During a recent interview with Cointelegraph, Sergey Nazarov, the co-founder of Chainlink Labs, expressed optimism about the future of the financial system under the leadership of Paul Atkins as chairman of the U.S. Securities and Exchange Commission (SEC). Nazarov asserted that the “path towards the tokenization of the financial system” is now clearer, although the journey ahead is fraught with challenges including data tokenization, cross-chain connectivity, and compliance issues.
The potential implications of widespread tokenization are significant. Currently, the global cryptocurrency market cap stands at approximately $4 trillion. Nazarov posited that tokenizing traditional financial assets and integrating them onto blockchain platforms could potentially multiply this figure, dramatically enhancing the liquidity and accessibility of these assets.
Nazarov highlighted the staggering scale of traditional finance, noting that the global asset management industry reached a record $128 trillion in assets under management (AUM) as of 2024, marking a 12% increase from the previous year. Much of this capital is controlled by institutional investors such as insurance companies, pension funds, and family offices. In contrast, the crypto market remains largely fueled by retail investors. Nazarov stated that although retail demand could elevate cryptocurrency market capitalization to $8 trillion or even $10 trillion, reaching $50 trillion may require substantial participation from traditional finance.
The regulatory landscape has shifted dramatically since Donald Trump commenced his second presidential term in 2025. Previously, U.S. regulators advised institutional investors to steer clear of cryptocurrencies, branding them as illegal. However, under the current administration, regulators are now encouraging institutional engagement in the cryptocurrency market. Nazarov believes that significant movements of traditional finance assets into the blockchain space are inevitable, provided the macroeconomic environment remains stable. He cautioned that a shift from a “risk-on” to a “risk-off” sentiment could slow this transition, potentially triggered by factors such as a mild recession.

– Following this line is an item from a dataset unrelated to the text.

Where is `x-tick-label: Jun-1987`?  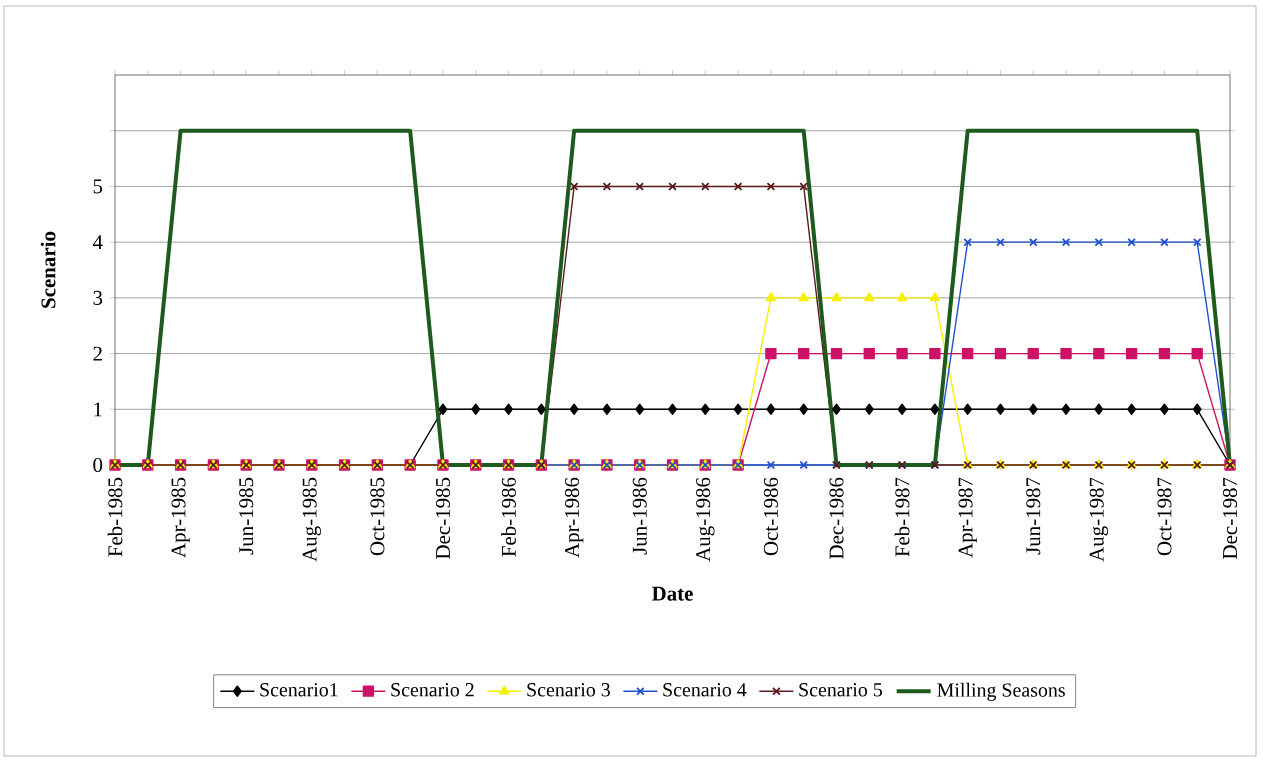
x-tick-label: Jun-1987 is located at coordinates (1034, 516).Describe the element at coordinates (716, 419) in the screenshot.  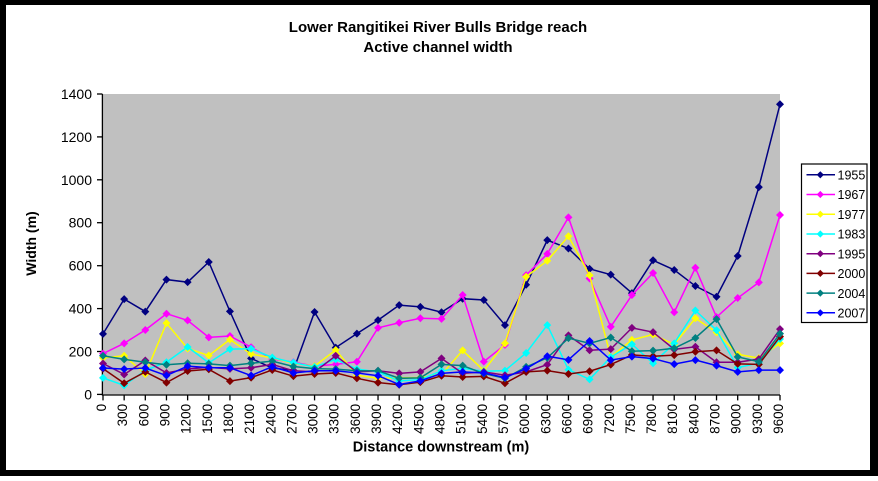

Despite these challenges, Nazarov remains confident that tokenization will prevail, albeit perhaps at a slower pace during economic downturns. Presently, he perceives favorable conditions for tokenization, particularly with expected interest rate cuts and proactive talks by the SEC chairman regarding the future of tokenized assets.
Nazarov also acknowledged the burgeoning field of blockchain oracles, which act as connective entities between blockchains and external systems. These oracles are crucial for the tokenization process, enabling functionalities that extend beyond simple data retrieval. Chainlink, the leading provider in this domain, offers a diverse range of oracles catering to various industries, including compliance and risk management.
Recent use cases demonstrate the operationalization of tokenization in the U.S., an evolution from earlier developments only observable in regions like Singapore, Hong Kong, and Dubai. Nazarov forecasts that several substantial U.S. tokenization projects will enter production this year, with an accelerating race expected in the following years.
He anticipates that over the next two to three years, at least $1 trillion in new tokenized assets could flow into the market, with potential for multiple trillions. This surge would redefine the cryptocurrency landscape, embedding tokenization as a core element of the industry.
Nazarov commended the current administration for its supportive stance towards both cryptocurrency and tokenization, which he believes will be instrumental in shaping the future of financial assets. As the momentum continues to build, the convergence of traditional finance and blockchain technology appears poised to innovate the financial landscape significantly.